Unimplemented Optimizations
This is a short list of additional optimizations which were considered but not implemented. Generally the reason for not implementing them was a choice of code simplicity / maintainability over increased performance. The current performance seems fast enough and I was hesitant to add the additional complexity if there was no driving factor. If in the future there is a driving factor behind increasing performance further, here is where I would start.
Wait free, lock free queue - Thread contention is likely the largest factor holding back speed. In C++11 and boost 1.55 there are wait free, lock free queues which could be used. A possible C++0x compliant queue can be found here but is untested. Using a lock free queue would allow the socket reader thread to more quickly get back to reading the socket as packets are generally dropped when one cannot service the socket fast enough.
Plain pointers over smart pointers - Smart pointers are used to simplify memory management however smart pointers are twice the size of a standard pointer and when dropped out of scope cause a write to the internal reference counter.

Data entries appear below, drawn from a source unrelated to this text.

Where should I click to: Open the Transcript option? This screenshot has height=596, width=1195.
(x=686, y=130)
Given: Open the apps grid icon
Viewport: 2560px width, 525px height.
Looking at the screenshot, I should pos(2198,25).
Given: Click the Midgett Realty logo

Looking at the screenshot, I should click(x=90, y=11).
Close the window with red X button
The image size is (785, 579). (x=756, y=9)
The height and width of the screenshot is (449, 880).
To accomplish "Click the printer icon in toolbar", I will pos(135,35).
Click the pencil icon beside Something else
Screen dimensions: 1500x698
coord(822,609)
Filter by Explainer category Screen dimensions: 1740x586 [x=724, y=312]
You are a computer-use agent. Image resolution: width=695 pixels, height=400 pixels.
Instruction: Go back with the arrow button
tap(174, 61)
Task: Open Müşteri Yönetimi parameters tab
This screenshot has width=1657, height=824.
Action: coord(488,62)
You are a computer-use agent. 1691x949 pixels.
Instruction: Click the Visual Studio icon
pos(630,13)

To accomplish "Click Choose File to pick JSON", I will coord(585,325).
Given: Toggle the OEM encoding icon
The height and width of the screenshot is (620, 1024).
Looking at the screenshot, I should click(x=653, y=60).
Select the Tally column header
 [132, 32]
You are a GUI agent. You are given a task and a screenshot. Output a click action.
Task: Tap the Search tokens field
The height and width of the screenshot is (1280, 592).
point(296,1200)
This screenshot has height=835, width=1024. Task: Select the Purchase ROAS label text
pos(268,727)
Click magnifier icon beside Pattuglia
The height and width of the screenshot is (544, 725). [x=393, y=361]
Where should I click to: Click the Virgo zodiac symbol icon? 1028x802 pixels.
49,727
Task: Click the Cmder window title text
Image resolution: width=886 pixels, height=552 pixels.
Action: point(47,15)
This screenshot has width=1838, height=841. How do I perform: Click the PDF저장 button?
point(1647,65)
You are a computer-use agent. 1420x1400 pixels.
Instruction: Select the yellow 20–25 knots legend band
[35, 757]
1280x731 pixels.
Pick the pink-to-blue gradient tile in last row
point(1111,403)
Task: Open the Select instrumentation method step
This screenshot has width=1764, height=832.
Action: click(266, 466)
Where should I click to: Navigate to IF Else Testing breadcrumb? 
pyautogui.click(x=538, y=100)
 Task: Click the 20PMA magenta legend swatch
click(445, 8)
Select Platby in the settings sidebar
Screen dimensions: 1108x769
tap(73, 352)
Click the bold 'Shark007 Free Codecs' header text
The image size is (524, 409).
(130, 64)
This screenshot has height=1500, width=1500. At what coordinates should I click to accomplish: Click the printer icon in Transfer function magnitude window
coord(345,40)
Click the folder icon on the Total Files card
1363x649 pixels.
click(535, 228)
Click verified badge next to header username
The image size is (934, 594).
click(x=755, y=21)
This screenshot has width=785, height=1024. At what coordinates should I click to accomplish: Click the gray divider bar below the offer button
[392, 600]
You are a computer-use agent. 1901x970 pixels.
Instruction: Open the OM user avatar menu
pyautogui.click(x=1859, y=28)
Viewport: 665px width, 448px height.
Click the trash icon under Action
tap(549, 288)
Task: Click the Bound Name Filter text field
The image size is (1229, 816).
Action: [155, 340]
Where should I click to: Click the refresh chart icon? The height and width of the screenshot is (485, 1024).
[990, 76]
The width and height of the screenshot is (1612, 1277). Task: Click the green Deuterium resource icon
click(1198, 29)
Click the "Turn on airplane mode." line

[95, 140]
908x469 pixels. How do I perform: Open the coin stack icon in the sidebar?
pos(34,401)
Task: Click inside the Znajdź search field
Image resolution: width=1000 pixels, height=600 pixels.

Circular buffer over deque - deques are pretty fast as they allocate memory in chunks but they still require some memory allocation on the fly and are not contiguous which may impact cache performance. If you ditch the smart pointers, it may make sense to ditch the deque in place of a circular buffer. Some limited testing was done using a circular buffer with smart pointers but no obvious performance difference was seen.
Reduce number of memcopies in SDDS to BulkIO thread - Currently, a memcopy occurs pulling the data portion of the SDDS Packet out and into the BulkIO packet. This memcopy could be avoided if the SDDS Data is copied into a contiguous portion of memory right off of the socket. This is possible with two changes. The pool of SDDS Packets data portions would need to be constructed in a contiguous block; this would require changes to the SmartPacketBuffer. To get the socket to write into two different memory blocks a second iovec would be made. Then one could directly point to to the internal buffer on the push packet as long as the push packet did not span the end of the memory block.